The Smart Move Hight Level Group will mainly focus its work on three areas, which are crucial to address in order to effectively double the use of buses and coaches within the next 10-15 years: Intercity and long distance regular lines by bus and coach, Group tourism by coach, and Urban mobility and commuting including taxis.
// Urban transport, commuting and taxis as part of the public transport chain
Buses and taxis are the largest commercial passenger transport service providers in both urban and rural areas in Europe. Due to their unparalleled flexibility, they are the closest complement, competitor, and substitute of the private car, with 97% of all individual movements of European citizens below 100 kilometres.
As such, buses and taxis together constitute the backbone of the public mobility chain. They complement and empower other commercial transport modes 7 days a week, 24 hours a day, and can therefore contribute more than any other commercial passenger transport mode to achieving the extremely ambitious objectives of the EU transport policy.
Only by placing buses and taxis at the heart of the policy debate and by setting a clear policy and business target to double their use in the next 10 years can European, national and city policy-makers at all levels create a legislative, market and operational environment conducive to encourage people to change their mobility behaviours. Such a shift would result in a socially inclusive, efficient and sustainable mobility solution for all European citizens and visitors, at the lowest cost for society.

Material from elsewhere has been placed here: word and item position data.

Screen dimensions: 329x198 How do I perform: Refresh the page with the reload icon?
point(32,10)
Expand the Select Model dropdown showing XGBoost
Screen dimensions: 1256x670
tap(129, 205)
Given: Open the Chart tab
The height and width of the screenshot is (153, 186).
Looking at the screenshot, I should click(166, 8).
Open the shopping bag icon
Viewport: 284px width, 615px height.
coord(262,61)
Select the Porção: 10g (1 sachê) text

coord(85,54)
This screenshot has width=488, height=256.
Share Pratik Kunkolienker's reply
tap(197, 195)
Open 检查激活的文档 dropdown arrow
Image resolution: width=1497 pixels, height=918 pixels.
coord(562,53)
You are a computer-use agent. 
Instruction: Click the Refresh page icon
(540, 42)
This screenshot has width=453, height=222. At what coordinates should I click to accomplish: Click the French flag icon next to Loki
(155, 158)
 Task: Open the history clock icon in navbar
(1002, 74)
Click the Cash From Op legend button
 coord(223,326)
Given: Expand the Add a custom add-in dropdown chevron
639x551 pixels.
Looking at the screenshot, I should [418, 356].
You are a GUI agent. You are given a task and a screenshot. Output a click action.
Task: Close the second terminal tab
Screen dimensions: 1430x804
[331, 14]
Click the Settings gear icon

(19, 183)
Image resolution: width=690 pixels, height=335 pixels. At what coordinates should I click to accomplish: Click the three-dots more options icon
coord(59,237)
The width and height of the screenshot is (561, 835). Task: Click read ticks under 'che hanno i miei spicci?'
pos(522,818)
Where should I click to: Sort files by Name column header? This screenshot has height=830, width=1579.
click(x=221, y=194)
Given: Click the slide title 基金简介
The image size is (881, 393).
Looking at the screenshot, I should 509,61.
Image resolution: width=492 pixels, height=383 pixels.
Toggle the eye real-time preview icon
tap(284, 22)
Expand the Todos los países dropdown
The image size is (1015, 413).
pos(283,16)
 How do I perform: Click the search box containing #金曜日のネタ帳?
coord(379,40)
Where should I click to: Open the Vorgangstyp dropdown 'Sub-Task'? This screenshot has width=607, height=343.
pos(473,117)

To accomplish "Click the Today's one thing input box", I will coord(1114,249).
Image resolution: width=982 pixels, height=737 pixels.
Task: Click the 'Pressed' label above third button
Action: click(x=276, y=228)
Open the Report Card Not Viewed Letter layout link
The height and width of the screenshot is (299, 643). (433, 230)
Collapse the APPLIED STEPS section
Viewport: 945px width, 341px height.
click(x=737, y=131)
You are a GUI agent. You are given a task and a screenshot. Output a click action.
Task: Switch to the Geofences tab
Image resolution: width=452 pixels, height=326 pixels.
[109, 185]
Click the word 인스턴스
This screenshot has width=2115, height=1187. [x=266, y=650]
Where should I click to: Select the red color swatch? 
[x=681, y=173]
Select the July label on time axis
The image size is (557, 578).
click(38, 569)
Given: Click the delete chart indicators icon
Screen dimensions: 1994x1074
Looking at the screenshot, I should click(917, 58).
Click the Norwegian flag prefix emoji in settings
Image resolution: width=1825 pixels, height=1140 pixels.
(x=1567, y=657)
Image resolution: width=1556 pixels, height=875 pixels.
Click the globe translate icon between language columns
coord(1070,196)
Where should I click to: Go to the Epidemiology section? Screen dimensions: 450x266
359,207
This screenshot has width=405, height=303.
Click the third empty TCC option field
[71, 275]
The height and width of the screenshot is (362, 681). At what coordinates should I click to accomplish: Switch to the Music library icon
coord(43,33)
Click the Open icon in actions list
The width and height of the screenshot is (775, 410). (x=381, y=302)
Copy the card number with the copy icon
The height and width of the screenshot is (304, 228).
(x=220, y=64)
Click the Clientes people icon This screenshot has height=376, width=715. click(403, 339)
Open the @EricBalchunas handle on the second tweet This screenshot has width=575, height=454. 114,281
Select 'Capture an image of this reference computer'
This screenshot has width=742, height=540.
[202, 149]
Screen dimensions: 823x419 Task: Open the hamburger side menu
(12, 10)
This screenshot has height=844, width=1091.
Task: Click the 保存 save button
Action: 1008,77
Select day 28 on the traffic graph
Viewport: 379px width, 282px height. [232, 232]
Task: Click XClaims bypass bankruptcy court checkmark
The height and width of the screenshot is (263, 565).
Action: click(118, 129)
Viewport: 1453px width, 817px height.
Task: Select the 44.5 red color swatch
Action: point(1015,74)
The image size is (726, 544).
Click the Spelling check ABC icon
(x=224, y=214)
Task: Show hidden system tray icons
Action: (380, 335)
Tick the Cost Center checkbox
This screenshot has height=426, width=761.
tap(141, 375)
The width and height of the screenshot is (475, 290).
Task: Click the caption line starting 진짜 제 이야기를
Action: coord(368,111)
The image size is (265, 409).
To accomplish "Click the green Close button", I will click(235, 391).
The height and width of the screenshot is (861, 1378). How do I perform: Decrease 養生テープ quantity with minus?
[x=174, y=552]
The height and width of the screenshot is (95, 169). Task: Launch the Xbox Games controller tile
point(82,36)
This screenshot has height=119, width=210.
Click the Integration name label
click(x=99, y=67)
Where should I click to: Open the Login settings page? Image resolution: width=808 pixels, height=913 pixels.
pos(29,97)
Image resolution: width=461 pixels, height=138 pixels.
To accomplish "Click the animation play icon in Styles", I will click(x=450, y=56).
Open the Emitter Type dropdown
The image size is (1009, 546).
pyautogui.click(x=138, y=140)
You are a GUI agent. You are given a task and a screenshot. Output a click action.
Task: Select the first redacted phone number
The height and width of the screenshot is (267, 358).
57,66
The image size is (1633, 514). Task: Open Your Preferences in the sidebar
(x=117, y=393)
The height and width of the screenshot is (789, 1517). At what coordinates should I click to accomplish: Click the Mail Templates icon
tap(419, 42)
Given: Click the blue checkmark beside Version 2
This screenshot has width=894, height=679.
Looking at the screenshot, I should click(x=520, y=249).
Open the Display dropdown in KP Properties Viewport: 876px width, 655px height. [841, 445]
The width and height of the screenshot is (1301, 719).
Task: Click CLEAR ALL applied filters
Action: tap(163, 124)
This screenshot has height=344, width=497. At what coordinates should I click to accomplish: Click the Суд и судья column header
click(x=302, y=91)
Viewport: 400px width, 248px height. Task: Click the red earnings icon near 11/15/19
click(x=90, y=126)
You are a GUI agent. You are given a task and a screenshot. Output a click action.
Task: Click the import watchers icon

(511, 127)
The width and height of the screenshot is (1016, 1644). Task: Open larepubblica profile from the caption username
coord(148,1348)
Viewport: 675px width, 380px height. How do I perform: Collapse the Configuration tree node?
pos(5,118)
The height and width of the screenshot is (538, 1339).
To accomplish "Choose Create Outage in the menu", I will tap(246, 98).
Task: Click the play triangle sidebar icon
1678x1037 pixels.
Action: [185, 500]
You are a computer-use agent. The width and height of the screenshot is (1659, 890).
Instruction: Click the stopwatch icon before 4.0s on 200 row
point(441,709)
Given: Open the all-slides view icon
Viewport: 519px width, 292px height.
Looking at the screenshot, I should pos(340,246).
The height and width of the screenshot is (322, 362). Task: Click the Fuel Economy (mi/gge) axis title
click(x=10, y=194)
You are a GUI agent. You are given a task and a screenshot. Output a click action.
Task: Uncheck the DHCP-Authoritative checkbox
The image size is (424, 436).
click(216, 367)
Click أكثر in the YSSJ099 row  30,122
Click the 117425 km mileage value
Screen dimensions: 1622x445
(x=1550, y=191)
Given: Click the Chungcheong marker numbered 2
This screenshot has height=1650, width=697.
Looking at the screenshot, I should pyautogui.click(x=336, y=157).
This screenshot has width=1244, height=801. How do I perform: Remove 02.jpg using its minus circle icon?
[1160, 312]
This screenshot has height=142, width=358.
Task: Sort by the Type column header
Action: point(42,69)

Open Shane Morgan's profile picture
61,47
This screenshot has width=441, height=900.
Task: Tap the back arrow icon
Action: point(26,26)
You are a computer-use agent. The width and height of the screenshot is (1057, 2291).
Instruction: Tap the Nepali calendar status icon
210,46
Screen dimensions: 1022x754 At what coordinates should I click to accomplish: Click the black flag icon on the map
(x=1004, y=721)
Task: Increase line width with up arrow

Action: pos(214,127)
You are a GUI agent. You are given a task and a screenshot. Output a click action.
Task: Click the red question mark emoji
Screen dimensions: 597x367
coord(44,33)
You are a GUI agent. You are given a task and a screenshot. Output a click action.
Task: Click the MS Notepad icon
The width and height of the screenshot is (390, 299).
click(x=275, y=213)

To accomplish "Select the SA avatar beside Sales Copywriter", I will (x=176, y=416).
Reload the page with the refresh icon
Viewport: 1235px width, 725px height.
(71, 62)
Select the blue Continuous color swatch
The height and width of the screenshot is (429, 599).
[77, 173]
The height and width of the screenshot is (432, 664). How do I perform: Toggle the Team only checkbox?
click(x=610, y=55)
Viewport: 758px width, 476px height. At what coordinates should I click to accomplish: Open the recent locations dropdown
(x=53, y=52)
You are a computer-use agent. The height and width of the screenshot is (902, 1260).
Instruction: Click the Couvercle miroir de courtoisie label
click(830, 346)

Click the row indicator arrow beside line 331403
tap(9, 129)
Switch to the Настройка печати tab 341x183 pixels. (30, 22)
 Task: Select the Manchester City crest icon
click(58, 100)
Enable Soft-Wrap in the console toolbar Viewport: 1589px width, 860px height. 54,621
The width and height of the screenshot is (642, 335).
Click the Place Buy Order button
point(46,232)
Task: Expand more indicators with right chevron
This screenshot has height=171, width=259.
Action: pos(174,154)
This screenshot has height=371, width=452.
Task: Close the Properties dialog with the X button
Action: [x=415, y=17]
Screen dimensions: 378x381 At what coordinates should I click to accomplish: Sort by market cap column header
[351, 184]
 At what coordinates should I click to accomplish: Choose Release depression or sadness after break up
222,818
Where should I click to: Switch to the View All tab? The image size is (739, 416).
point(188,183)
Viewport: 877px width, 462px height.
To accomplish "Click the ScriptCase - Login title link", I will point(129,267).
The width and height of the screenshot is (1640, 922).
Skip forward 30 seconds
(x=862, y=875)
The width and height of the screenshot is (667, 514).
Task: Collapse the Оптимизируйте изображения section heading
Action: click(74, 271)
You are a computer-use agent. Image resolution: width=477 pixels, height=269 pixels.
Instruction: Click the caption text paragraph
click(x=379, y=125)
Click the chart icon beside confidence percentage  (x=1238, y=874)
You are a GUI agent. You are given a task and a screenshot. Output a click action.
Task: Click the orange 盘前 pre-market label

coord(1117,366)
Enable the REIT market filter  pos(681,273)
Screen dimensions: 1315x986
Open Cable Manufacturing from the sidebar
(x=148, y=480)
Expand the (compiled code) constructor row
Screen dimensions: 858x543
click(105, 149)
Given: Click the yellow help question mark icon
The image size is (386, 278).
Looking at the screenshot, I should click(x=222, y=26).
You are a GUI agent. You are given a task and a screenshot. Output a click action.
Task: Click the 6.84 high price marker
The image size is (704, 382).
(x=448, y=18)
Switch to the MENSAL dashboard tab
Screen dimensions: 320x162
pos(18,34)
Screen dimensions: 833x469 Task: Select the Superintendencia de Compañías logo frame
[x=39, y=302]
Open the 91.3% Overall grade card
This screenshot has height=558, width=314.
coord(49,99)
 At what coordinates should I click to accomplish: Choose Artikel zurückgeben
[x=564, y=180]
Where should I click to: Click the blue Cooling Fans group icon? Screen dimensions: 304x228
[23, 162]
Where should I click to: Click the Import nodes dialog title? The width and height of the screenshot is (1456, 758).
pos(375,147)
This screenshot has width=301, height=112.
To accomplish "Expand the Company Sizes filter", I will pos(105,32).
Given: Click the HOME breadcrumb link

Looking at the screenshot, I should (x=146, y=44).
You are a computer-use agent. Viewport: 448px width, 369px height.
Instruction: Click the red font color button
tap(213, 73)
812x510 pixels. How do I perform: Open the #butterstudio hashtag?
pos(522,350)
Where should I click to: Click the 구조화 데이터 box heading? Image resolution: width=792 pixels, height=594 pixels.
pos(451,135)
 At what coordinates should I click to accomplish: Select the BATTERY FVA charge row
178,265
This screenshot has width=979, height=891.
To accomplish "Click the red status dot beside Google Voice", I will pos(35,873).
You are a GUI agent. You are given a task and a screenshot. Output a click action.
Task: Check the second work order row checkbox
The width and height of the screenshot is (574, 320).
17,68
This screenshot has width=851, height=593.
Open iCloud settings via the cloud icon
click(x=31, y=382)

The change in customer behaviour and policy focus can help unlock the full mobility and customer care potential of the private bus and taxi industry, while helping Europe catch up with other regions of the world in implementing novel and highly customer-focused mobility concepts and technologies, such as Bus Rapid Transit.
// Intercity and long distance regular lines by bus and coach
Intercity bus and coach transport in Europe is a large and growing business. Experience has shown that European countries such as Spain and Norway, which have opened their intercity travel market to private bus and coach businesses, have achieved spectacular results, benefiting both customers and businesses alike, in terms of higher service quality and steadily increasing ridership. In Norway, ridership on long distance bus and coach lines in Norway has more than doubled in five years, attracting most of these new passengers from cars, rather than from competing train and air services.
However, Intercity bus and coach transpor is still struggling for recognition by policy decision makers at EU, national and local level. In some European countries, intercity and long-distance bus and coach transport has long been seen merely as a “support mode" for intercity and long-distance rail transport, thus leading to political, legislative, and infrastructure neglect and underinvestment. This added to the lack of appropriate data have resulted in non-adapted or sometimes restrictive legislation, which prevents buses and coaches from delivering their full potential benefits to society and customers.
An EU approach to mobility and travel as a multimodal chain, in which door-to-door bus, coach and taxi services are key elements is still missing today, despite private bus and coach travel offering today the optimal policy and customer mobility alternative, in particular in intercity travel in Europe, where over 97% of all trips are below 100 kilometres - on the condition, however, that business-friendly policies, legislation and infrastructure are provided.
The HLG will seek solutions to remedy this situation where Europe is lagging behind other world regions in innovating for bus and coach transport across all distances, and to ensure that European citizens fully benefit from the mobility gains offered by intercity and long distance bus and coach services. Bus and coach transport strong potential for green mobility growth can be achieved without massive public subsidies, henceforth at the lowest cost for the European taxpayer. Given the current political and economic climate, letus hope that an ever increasing number of European governments will soon consider bus and coach travel as their preferred policy alternative intercity to ensure affordable yet safe, green and efficient intercity mobility for all citizens, at the lowest costs for society.
Europe is the world’s top tourist destination, with more than 40% of all global tourist arrivals, both amongst Europeans and visitors from other continents. These figures are expected to grow significantly in the future.
Yet, within these 370 millions tourist trips in Europe, the share of those made by coach is still marginal. The potential of this safe, green and comfortable door-to-door way to travel and visit Europe’s numerous places of interests is largely underexploited. This is due to the lack of recognition of group tourism by coach and its contribution to European economy, mobility and indeed tourism by policy decision makers at all levels – European, national and local.
This under utilization has led to a situation where coaches are not only underperforming in terms of customers’ use and contribution to mobility and welfare, but they are also the victim of political negligence and often improper, non-adapted and even restrictive legislation.
And yet, used effectively, with an appropriate and business-friendly legal and administrative framework, coaches offer an optimal solution for solving a range of current mobility problems including climate change, safety, connectivity, social inclusion and congestion. At the same time coaches can bring additional income and boost the local economy and tourism industry. A coach tourist spends on average 40% more than other tourists in the places (s)he is visiting.
Doubling the number of group tourists by coach is not a utopia if the right policies are implemented. Thanks to its long term business-friendly and customer-oriented policy, Southport, England’s classic resort, the winner of the IRU City Trophy competition 2011, succeeded to double the number of visiting tourist coaches (from 2883 to 5252) between 2000 and 2010.